At some point in the growth of your company, you’ll likely need a financial helping hand. You might want to expand, acquire a company, obtain a project that requires more resources than you have, or have some other opportunity too good to pass up. Whether you decide to go to a bank for debt financing in the form of a term loan or are seeking capital from outside investors, there are some common strengths and documents that can make a difference in getting the funding you need.
Any business seeking funding needs to have a good hand on its financials and how it is performing relative to other businesses in its industry, says Tom Boyle, CPA, founder of Boyle CPA, PLLC, an accounting firm in Raleigh, North Carolina. Bankers and investors want to see that you understand the cycles of your business, the challenges and opportunities in your sector, and how your business compares to its competition.
“You have to know these things inside and out, because the last thing you want to do is present your financials to a lender and not be able to back them up,” he says.
Industry benchmarks and research can come from a variety of different places. Trade associations and media are a great place to start. In addition, services like Dun & Bradstreet’s and Hoover’s can give you basic financial and personnel data about companies in various sectors, as well as aggregate industry information. BizStats.com offers basic industry profiles and expense benchmarks in a variety of industries.
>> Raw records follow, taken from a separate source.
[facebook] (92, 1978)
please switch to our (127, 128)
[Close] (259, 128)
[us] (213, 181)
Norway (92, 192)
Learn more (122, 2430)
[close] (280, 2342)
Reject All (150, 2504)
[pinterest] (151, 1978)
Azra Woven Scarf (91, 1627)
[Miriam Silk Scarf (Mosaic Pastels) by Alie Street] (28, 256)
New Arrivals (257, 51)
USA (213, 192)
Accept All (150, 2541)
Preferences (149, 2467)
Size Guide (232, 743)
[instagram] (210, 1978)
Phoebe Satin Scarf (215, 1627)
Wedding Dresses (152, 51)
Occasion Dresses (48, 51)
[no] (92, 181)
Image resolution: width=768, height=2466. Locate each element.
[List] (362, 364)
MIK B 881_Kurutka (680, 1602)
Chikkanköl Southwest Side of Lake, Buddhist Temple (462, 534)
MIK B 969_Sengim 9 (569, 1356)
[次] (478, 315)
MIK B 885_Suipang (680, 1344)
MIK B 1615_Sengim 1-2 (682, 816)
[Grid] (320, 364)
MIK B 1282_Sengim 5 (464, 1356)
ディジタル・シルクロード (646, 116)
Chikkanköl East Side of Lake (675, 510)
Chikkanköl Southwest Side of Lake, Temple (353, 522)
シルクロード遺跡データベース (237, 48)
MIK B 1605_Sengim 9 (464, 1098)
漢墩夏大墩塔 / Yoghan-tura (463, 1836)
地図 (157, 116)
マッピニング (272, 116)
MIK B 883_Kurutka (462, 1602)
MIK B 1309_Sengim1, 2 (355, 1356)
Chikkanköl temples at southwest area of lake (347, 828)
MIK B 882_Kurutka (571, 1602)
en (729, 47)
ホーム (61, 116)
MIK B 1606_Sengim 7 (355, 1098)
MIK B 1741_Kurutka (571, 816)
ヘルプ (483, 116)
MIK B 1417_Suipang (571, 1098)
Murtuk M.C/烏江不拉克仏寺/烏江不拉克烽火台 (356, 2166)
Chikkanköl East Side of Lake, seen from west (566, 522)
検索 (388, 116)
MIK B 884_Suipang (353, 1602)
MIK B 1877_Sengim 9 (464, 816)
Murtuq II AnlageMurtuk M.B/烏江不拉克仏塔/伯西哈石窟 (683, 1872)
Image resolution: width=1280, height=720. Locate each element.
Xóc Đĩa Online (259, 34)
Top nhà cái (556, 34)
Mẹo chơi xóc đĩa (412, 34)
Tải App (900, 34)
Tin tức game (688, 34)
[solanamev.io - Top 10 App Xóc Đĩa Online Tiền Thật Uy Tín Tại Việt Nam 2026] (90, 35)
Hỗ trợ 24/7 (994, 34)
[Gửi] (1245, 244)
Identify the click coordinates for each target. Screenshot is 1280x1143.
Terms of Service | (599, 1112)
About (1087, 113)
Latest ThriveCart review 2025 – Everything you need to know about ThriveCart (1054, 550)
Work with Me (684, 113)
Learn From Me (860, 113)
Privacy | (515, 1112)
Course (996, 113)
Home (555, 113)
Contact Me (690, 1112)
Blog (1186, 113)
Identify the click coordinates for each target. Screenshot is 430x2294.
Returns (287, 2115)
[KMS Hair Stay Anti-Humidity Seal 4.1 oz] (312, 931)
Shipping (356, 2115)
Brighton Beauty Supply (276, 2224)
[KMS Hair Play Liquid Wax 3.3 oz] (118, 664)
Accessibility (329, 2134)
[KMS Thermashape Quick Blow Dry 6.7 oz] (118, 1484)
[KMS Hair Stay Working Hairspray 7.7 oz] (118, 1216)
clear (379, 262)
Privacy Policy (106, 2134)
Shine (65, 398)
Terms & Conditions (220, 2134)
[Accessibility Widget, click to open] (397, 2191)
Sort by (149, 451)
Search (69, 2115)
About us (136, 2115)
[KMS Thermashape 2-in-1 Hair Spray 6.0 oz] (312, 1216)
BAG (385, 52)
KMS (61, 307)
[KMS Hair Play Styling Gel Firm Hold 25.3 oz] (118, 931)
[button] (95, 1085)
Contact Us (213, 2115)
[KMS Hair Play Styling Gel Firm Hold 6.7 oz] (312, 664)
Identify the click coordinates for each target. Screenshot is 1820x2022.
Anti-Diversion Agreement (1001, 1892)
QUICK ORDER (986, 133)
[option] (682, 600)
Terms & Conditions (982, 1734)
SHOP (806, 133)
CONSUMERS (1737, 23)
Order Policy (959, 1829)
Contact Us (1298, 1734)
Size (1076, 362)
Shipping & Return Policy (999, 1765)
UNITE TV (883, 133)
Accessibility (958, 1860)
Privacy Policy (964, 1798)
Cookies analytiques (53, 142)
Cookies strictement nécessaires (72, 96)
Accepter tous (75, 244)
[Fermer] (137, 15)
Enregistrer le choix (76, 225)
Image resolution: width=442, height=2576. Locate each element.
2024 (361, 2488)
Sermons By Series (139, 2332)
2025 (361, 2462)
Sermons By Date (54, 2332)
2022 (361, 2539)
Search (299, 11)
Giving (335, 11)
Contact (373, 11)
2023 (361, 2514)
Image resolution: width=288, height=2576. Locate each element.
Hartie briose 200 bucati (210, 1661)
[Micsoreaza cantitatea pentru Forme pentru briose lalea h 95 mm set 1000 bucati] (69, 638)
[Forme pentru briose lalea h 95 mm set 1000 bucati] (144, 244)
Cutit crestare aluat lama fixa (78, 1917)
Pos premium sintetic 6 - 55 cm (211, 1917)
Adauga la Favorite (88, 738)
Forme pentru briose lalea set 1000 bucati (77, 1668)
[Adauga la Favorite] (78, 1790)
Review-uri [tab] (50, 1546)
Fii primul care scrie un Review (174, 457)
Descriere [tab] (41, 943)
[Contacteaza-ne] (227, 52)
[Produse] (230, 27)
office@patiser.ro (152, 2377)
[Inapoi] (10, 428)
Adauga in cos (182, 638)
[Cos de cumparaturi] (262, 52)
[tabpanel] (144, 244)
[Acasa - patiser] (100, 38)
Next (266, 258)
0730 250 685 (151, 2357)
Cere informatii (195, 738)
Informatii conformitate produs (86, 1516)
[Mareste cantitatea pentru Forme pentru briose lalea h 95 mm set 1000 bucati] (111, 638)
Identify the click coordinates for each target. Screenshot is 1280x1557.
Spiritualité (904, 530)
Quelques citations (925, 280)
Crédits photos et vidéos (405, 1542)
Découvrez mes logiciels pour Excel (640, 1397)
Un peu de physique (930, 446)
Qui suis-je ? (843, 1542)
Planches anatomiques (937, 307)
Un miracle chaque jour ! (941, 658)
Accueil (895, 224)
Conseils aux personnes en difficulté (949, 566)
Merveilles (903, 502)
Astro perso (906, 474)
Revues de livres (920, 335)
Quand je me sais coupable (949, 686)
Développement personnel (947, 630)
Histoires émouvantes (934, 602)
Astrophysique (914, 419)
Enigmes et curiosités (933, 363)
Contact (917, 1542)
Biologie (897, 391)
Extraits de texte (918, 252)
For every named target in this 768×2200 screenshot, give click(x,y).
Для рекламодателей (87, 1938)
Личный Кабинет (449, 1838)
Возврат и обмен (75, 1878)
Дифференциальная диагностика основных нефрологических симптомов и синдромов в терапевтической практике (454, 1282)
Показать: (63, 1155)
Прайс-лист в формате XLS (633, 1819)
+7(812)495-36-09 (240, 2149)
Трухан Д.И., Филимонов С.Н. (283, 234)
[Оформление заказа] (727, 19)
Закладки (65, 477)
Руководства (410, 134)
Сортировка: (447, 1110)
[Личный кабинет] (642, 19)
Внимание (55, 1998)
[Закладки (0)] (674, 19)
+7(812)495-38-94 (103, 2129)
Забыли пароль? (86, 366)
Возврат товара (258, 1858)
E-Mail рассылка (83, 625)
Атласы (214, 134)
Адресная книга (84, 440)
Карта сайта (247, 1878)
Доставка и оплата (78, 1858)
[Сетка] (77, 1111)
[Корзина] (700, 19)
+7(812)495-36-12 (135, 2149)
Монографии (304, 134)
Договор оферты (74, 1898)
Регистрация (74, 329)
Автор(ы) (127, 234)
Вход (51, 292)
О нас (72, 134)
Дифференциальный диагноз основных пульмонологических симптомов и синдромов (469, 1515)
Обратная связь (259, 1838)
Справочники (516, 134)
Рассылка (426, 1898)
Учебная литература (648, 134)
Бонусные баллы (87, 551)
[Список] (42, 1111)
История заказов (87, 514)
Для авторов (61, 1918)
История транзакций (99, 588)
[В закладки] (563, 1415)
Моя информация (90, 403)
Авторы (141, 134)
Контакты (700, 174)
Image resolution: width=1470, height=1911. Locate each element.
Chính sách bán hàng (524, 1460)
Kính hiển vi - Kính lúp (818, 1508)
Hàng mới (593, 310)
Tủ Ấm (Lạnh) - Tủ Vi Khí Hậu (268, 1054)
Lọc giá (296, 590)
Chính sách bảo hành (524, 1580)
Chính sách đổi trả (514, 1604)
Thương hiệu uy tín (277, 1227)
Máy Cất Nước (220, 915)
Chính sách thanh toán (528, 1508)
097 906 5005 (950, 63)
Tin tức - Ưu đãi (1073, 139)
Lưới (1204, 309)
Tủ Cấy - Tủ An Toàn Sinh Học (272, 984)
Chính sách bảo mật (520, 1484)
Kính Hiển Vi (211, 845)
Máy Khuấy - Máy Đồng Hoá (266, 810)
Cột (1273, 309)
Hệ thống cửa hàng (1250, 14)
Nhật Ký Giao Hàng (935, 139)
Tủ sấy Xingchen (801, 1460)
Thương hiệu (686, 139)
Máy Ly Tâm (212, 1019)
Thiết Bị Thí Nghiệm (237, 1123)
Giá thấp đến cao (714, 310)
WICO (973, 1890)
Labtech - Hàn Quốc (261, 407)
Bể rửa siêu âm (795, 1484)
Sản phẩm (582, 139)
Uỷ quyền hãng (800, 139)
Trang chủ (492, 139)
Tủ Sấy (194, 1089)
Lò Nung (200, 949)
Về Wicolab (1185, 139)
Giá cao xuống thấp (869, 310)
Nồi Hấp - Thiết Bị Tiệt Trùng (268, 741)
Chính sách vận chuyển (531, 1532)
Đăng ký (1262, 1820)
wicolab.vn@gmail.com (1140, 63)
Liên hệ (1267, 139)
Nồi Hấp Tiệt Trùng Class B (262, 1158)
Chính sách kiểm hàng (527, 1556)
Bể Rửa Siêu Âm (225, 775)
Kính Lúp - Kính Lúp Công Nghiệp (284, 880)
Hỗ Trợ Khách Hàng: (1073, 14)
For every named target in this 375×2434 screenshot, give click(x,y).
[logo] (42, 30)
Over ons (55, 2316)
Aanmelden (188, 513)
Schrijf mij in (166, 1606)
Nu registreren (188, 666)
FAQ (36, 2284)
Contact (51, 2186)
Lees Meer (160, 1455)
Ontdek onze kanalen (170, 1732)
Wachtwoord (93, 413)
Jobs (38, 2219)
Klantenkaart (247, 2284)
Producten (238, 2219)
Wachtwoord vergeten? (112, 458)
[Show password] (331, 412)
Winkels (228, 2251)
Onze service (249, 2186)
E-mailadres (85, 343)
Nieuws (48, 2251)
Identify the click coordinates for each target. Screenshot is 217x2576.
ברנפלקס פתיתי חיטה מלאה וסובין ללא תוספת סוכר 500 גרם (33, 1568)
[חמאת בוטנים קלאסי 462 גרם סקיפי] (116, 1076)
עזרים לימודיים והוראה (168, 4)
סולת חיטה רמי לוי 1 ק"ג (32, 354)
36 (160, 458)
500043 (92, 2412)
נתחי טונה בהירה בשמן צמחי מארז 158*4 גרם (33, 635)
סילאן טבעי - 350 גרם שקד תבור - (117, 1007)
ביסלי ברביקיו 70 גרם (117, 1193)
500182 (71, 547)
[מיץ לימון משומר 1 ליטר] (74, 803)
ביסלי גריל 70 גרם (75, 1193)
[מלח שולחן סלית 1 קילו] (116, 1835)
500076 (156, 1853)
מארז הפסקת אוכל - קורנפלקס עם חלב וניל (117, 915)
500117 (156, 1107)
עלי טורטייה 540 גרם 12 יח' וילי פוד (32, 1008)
Boyle typically likes to present prospective lenders or investors with a 13-month trend report which outlines income and expenses, showing a full year’s cycle. If the year had anomalies, such as a particularly low cash-flow period or high expenditures, he might urge his client to show two or three years to illustrate the business’s earning power and capacity to repay the loan or earn money for investors. Prior to seeking funding, he also counsels business owners to “hoard cash.”
“Cash is king. Banks want to lend to really strong, healthy companies, and those aren’t always the companies that need cash,” he says. The more cash you have on hand, the more attractive you become to lenders, he says.
A typical loan or investor package will have at least a one-year profit and loss statement, income statement, balance sheet, and other documentation. For example, a professional services firm such as a law firm might have six figures in receivables, so it would show an accounts receivable report, he says. A waste company that just signed a big contract would want to show that, as well, while an apartment complex would show a report on its increase in leased units. Again, Boyle says, the package should be industry-specific and use documentation necessary to show an understanding of growth metrics in the business’s sector.
While some believe the package is all about the numbers, and that banking relationships matter less, Boyle says it’s still a good idea to get to know the manager of your bank and develop a friendly business relationship with him or her. While the loan needs to meet underwriting standards within the institution, the bank representative can be a good counselor, shepherding the business through the process and giving advice. A bank representative can also be a good source of contacts and referrals, depending on the industry sector.
“To land the capital you need, you need to be able to tell the narrative of your business. Your banker isn’t going to want to see you ‘wing it,’” he says. Winning over a lender means showing your business success story and backing up that presentation with solid numbers and industry benchmarks.